### Problem to work on
Upon reaching the line that contains "The height and width of the screenshot is (768, 1024)." in the records below, begin repeating every line exactly through the last one, skipping pictures.

*** Block opens ***

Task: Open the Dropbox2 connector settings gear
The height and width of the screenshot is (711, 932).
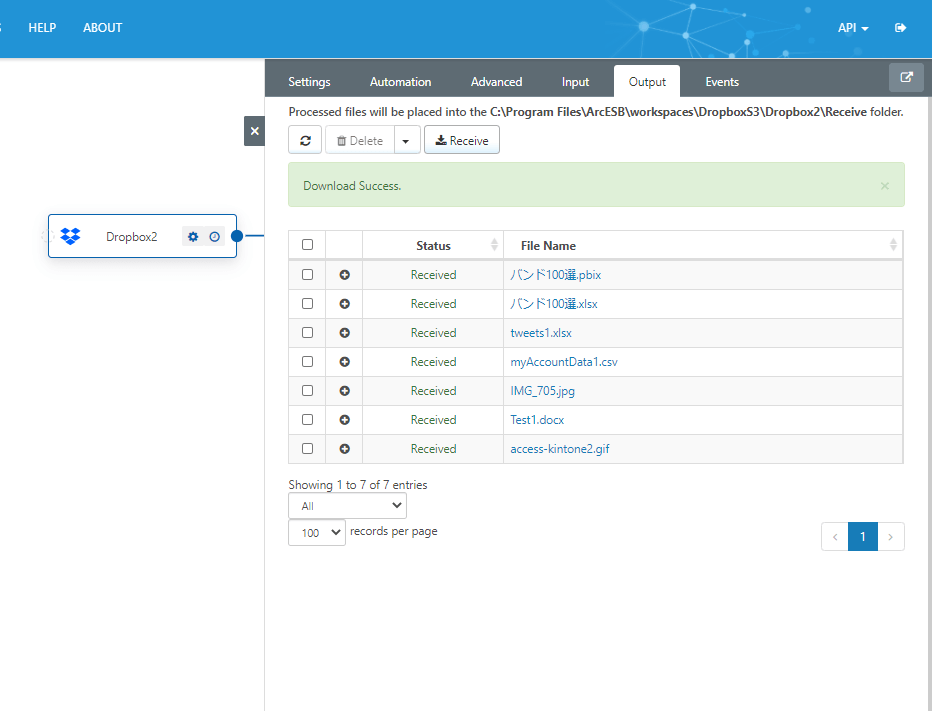Action: point(194,237)
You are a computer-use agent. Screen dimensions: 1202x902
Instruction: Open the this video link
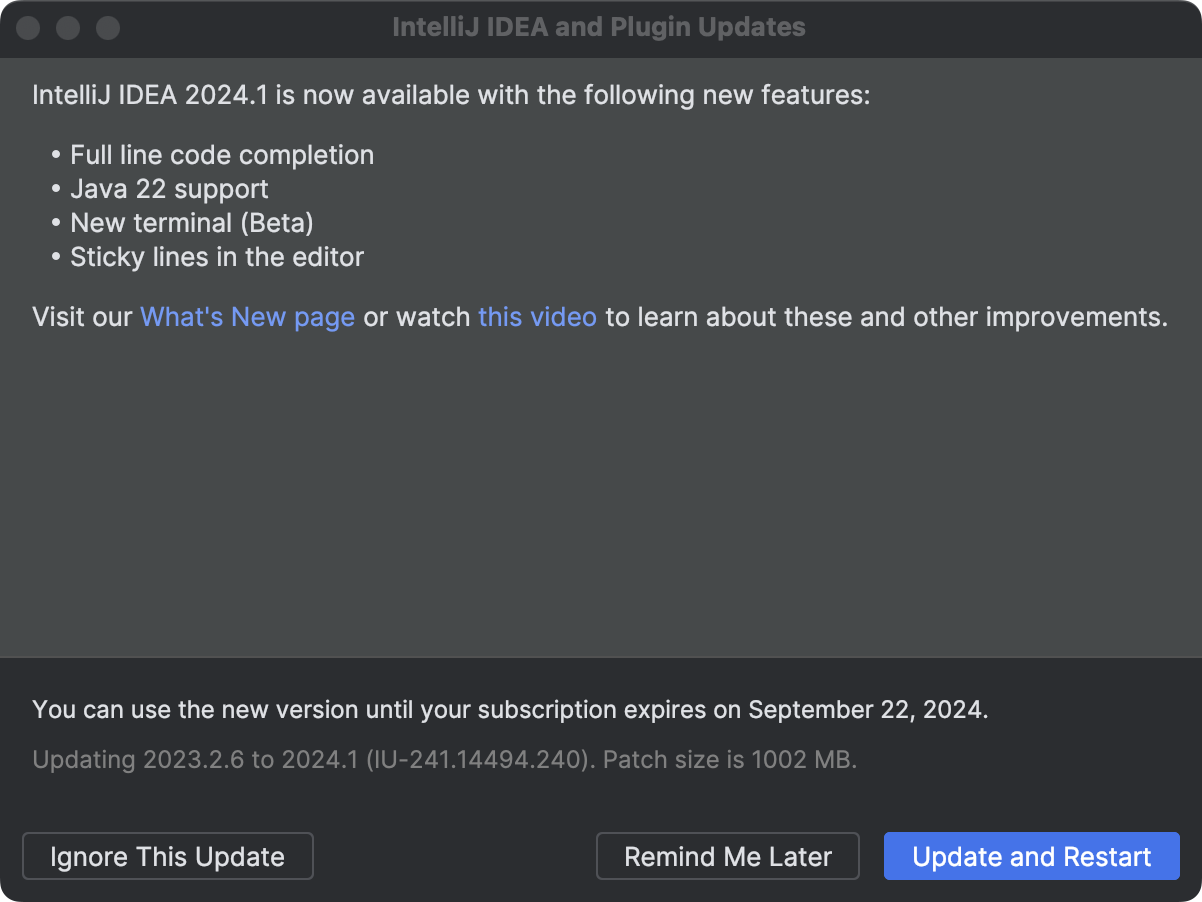537,317
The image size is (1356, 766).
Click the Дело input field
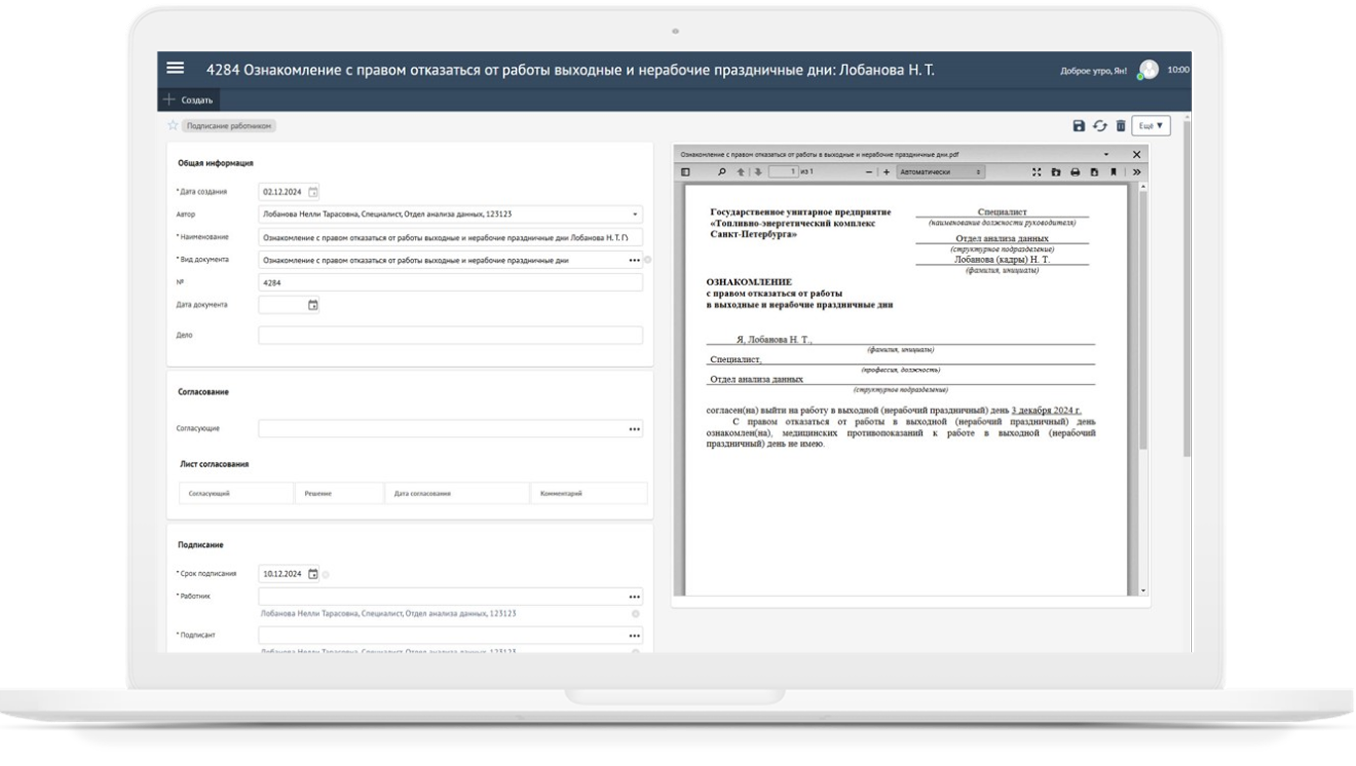tap(450, 336)
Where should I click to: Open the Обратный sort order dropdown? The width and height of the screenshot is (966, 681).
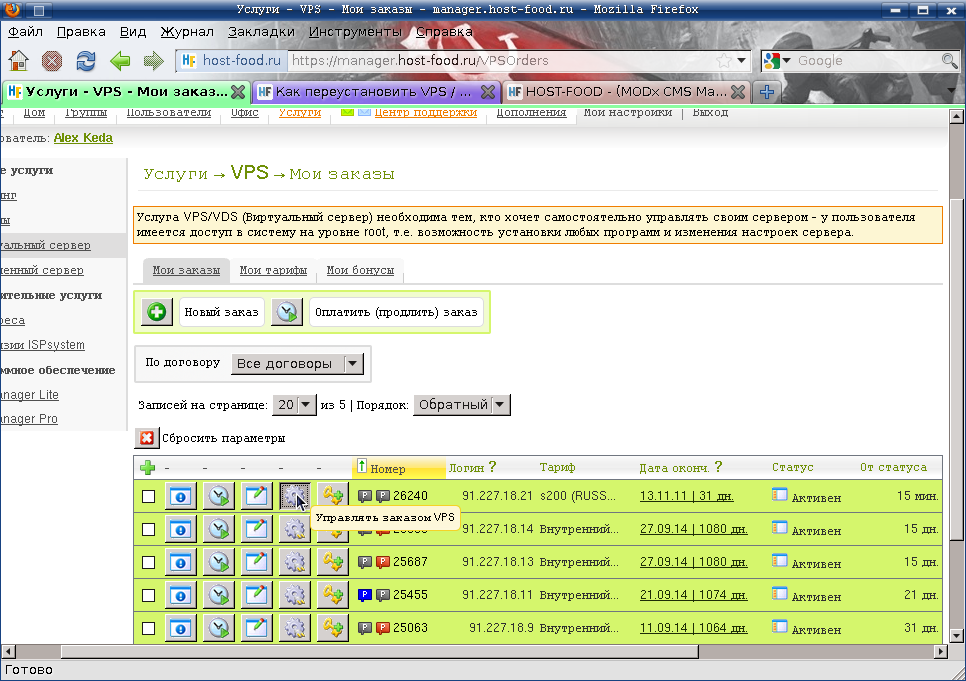tap(462, 405)

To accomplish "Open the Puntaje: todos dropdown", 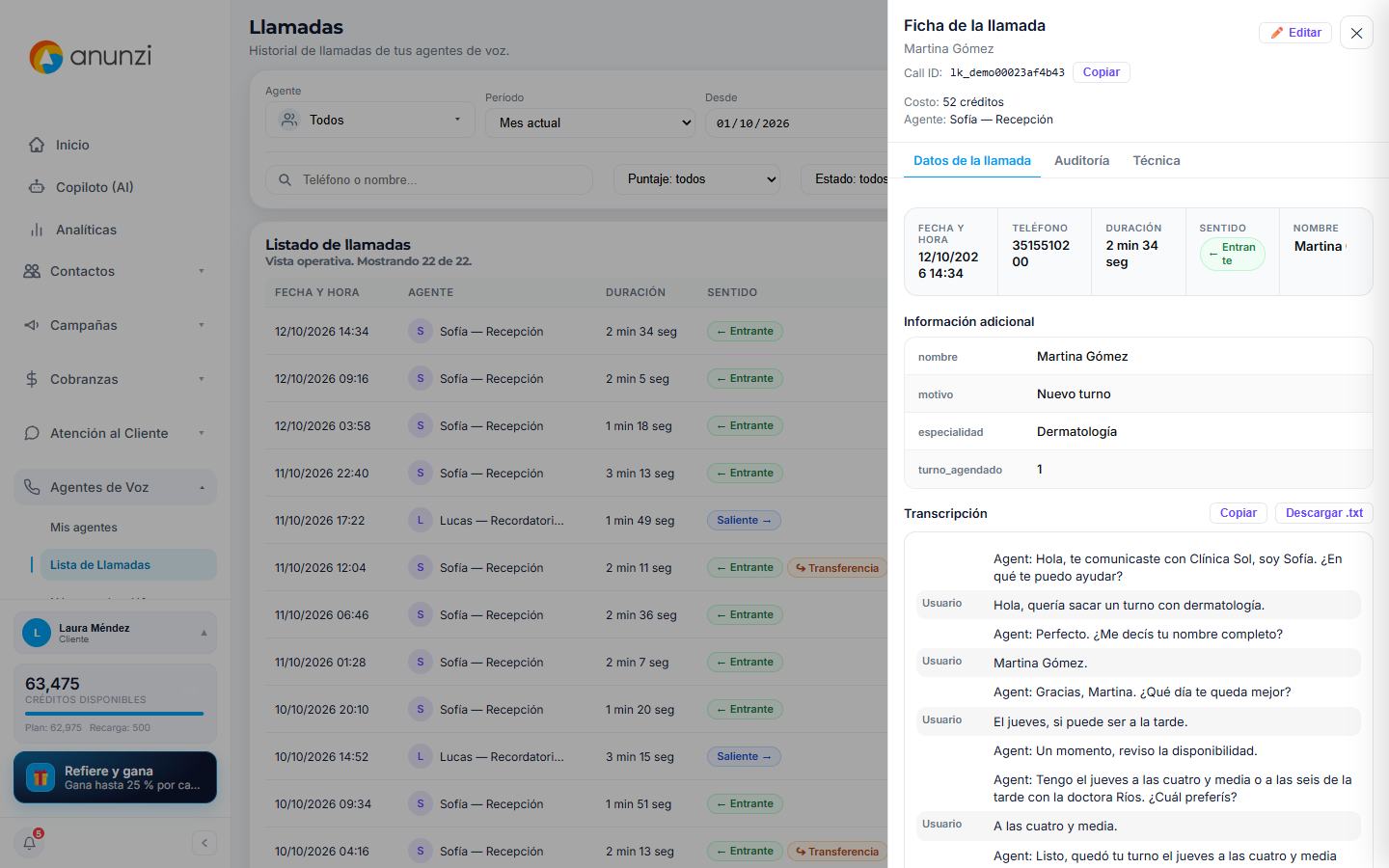I will (696, 178).
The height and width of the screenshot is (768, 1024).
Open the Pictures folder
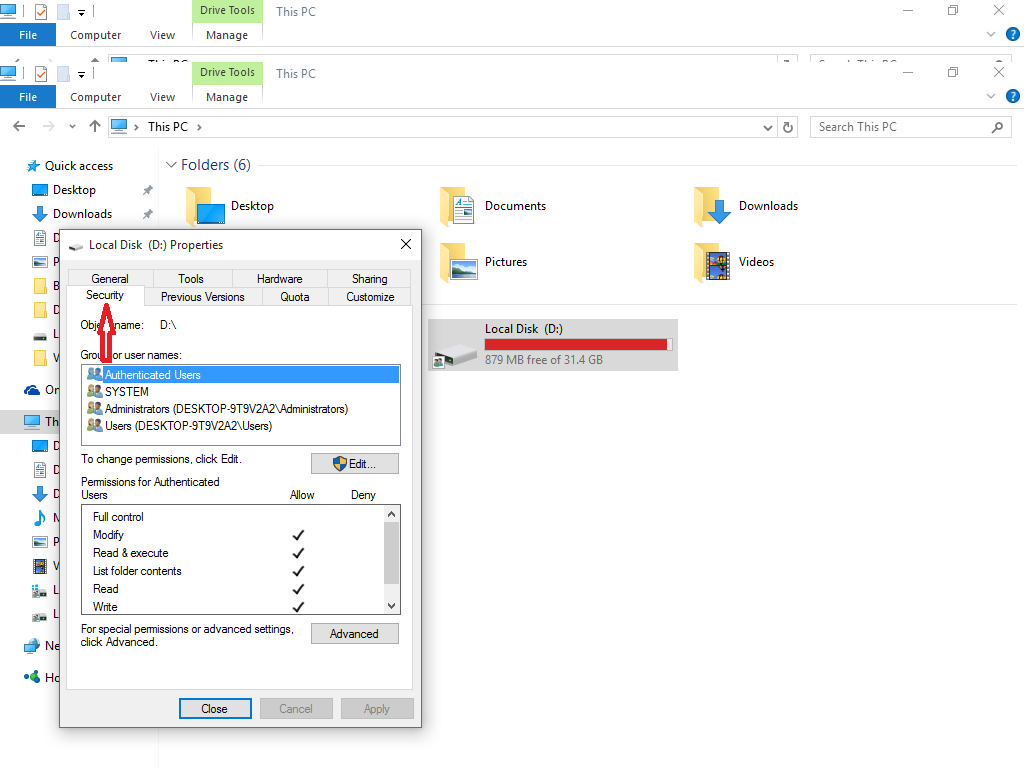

*** Block closes ***

### Solution below
The height and width of the screenshot is (768, 1024).
Open the Pictures folder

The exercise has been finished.